> _What is needed_
Arrange the lines from the one containing "Expand the Downloads" through the one containing "point(446,104)" as a Markdown table with the columns No. and Line, numbering each line in order and omitting blank lines.

> _Supplied material_

━━━━━━━━

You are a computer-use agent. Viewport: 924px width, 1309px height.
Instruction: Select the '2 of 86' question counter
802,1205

━━━━━━━━

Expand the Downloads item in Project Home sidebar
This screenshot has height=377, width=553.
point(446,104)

━━━━━━━━

> _Completed task_
| No. | Line |
|---|---|
| 1 | Expand the Downloads item in Project Home sidebar |
| 2 | This screenshot has height=377, width=553. |
| 3 | point(446,104) |